И с этой точки зрении картина С. В. Иванова на передвижной выставке «Этюд из арестантской жизни» заслуживает серьезного внимания.
Что дал бы нам С. В. Иванов, если бы он изобразил лица арестантов? Наверное, уже сейчас вы представляете себе эту картину: лица, одни усталые, другие веселые, третьи печальные; глаза, полные тоски, гнева или слепой животной покорности; головы квадратные, злодейские, лбы тупые, бычачьи или развитые, умные. Быть может, каждое из этих лиц навело бы вас на размышление: а что сделал вот этот, звероподобный? – вероятно, целую семью вырезал? А этот, такой симпатичный и жалкий? А вот у этого даже, вероятно, семья и дети остались, – ишь как смотрит он куда-то в глубь себя и своих воспоминаний.
Не спорю, что в таком виде картина могла бы выйти очень хороша: вы увидели бы много арестантов, очень живо исполненных, и задумались бы о том, как нехорошо быть арестантом.
Но нашли бы вы в такой картине просто людей? Не арестантов, не преступников, не несчастненьких (и все это по трафарету), а людей таких, как и вы, и я, как и ваши знакомые? Нашли ли бы что-нибудь общее между этими физиономиями, неизгладимо обезображенными пороком и горем, и лицами тех, кого вы привыкли считать единственно за людей и с кем вас соединяет сочувствие? Наверное, нет.
И мне кажется, что, не изобразив лиц, С. В. Иванов дал в своей картине больше, чем мог бы дать в противном случае.

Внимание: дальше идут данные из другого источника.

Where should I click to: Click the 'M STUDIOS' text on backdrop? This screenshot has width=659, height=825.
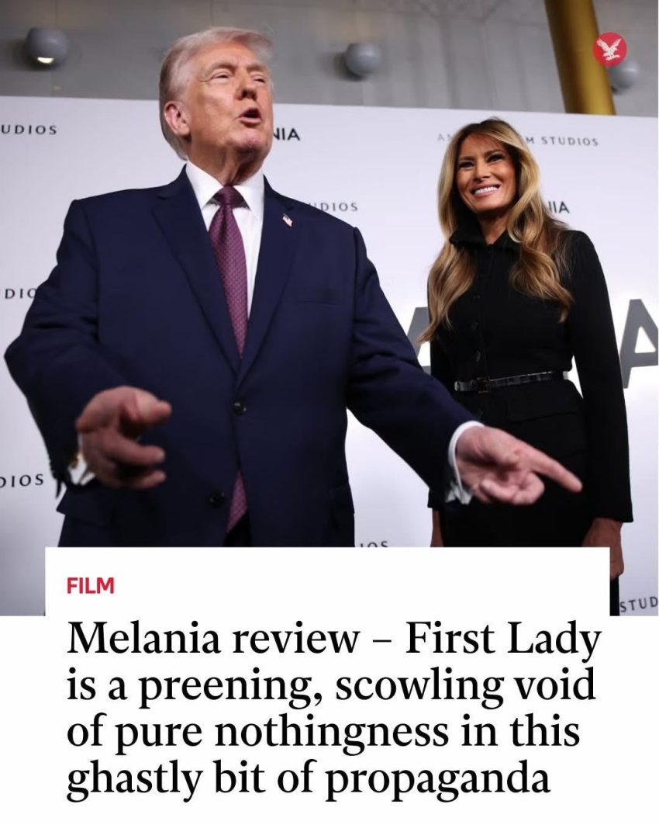(x=563, y=141)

Я вижу людей, которые охвачены смертельной усталостью и сном, уничтожающим всякую границу между преступником и святым. Я не вижу их лиц, тех особенных лиц, которые сразу воздвигают между нами неведомую преграду, и преступность отпадает, т. е. отпадает то, что делает их непохожими на других людей, делает их особенными, не просто людьми, а арестантами. Я вижу ноги и кандалы. Кандалы говорят лишь о том, что люди эти не свободны, а ноги, обутые в истертые валенки, в онучи, в какое-то подобие обуви, говорят о долгом и страдальческом пути. И опять думаю я не о том специфическом, что делает мне этих людей чуждыми, не об их преступности, раскаянии и преступных слезах, а представляю я себе те общечеловеческие страдания и радости, которые выпали на долю этих ног, таких же ног, как у меня и всякого другого. Мне чудится, как шагали эти ноги по горячей пыли и как им было то приятно, то мучительно; я представляю себе грязь, глубокую осеннюю грязь и лужи, наполненные холодной водой, и эти жалкие ноги, издрогшие, измученные. И все дальше и дальше уводят меня эти ноги; вижу я их счастливыми и легкими, когда, не скованные еще кандалами, они ходили по родимой земле, шли за сохой, плясали на свадьбе, качали ребенка или легкомысленно путались одна за другую, обессиленные хмелем. Вижу я эти ноги, обласканные бархатом травы, ступающими по цветам или обмытыми чистой водой ручья и осторожно переступающими по его песку и камням. И видится мне, наконец, как с нерешительной и боязливой дрожью поднимаются эти ноги по каменным ступеням суда.
Разве в эту минуту не вижу я просто людей, которые страдают понятным мне и всякому страданием и радуются понятной радостью? И разве не достиг своей цели художник, если эти черные кандалы, которыми скованы свободные человеческие ноги, начинают казаться мне чем-то диким, ужасным, неестественным?